St. Augustine: College and Castle Edition



So, if you read yesterday's entry, on Saturday we set out to see just who this Flagler guy was and what on earth he was up to.

Henry Morrison Flagler was a Gilded Age oil baron and tycoon and a partner with John D. Rockefeller in founding Standard Oil. But his true passion, it turned out, was for St. Augustine, Florida and to say that he left an imprint on this city is the grossest of understatements. His hand prints are all over town, from churches, to the jail to a series of hotels.

The crown jewel of his hotel empire was the Ponce de Leon. You did not simply drive up in your coach and check in for a few nights, residency, which was for three months, was by invitation only and cost $4,000, cash. For that guests got treated to a degree of opulence that is hardly imaginable today.

The hotel, itself, with about 300 rooms was built over an eighteen month period with workers on the job around the clock. The building was designed by Carrère and Hastings of New York, wired and outfitted by Thomas Edison with stained glass by Louis Comfort Tiffany. I could go on.

The hotel operated until the 1960s and in 1968 became campus to the newly established Flagler College which today seems to be a little known but respected regional school.

Beyond that, I’ll let the place speak for itself, though my images, any images, cannot do it justice.

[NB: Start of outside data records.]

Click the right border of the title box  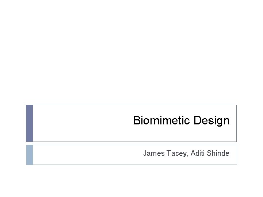tap(236, 123)
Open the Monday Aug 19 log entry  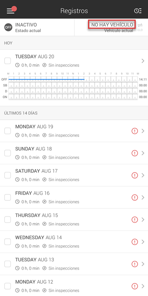[74, 131]
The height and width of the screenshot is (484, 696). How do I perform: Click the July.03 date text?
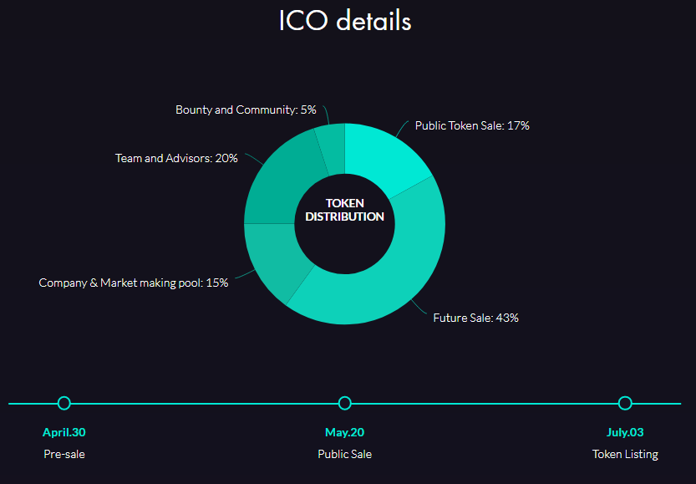click(625, 432)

Originally Ponce de Leon Hotel, today Flagler College

Twelve frogs represent the months, hours; four turtles, the seasons. Go figure






They claim the largest collection of Tiffany anywhere

Thomas Edison's clock

This gives you a sense of the size of the dining room and I show only 2/3s of it here



Note the detail piled on top of detail


A nook




After the tour, stunned, we wandered over to the city’s original landmark, the Castillo de San Marcos. The fort protected the city from 1672 onward through occupations by the Spansih, French, English, Americans and Confederates. As an historian I am ashamed to admit it, but I cannot keep straight for the life of me who owned Florida when. It bounced around, not by conquest so much as by treaty. Today the castle is conserved by the National Park Service, which does such a superb job of preserving and interpreting America’s material heritage wherever you go.
The fort from the city side
Sharon at the first entrance


At the portcullis

The early city that the fort protected

The city that the fort protects today



Facing the harbor

The dry moat would have housed livestock when the city was under attack





 One final note. We are staying in a Wingate Hotel while here. Why does that matter? Because most guests seem not to tip housekeeping at this low-end corporate hotel. We do, and houskeeper Viktoria has expressed her thanks. Rosa feels she has a friend.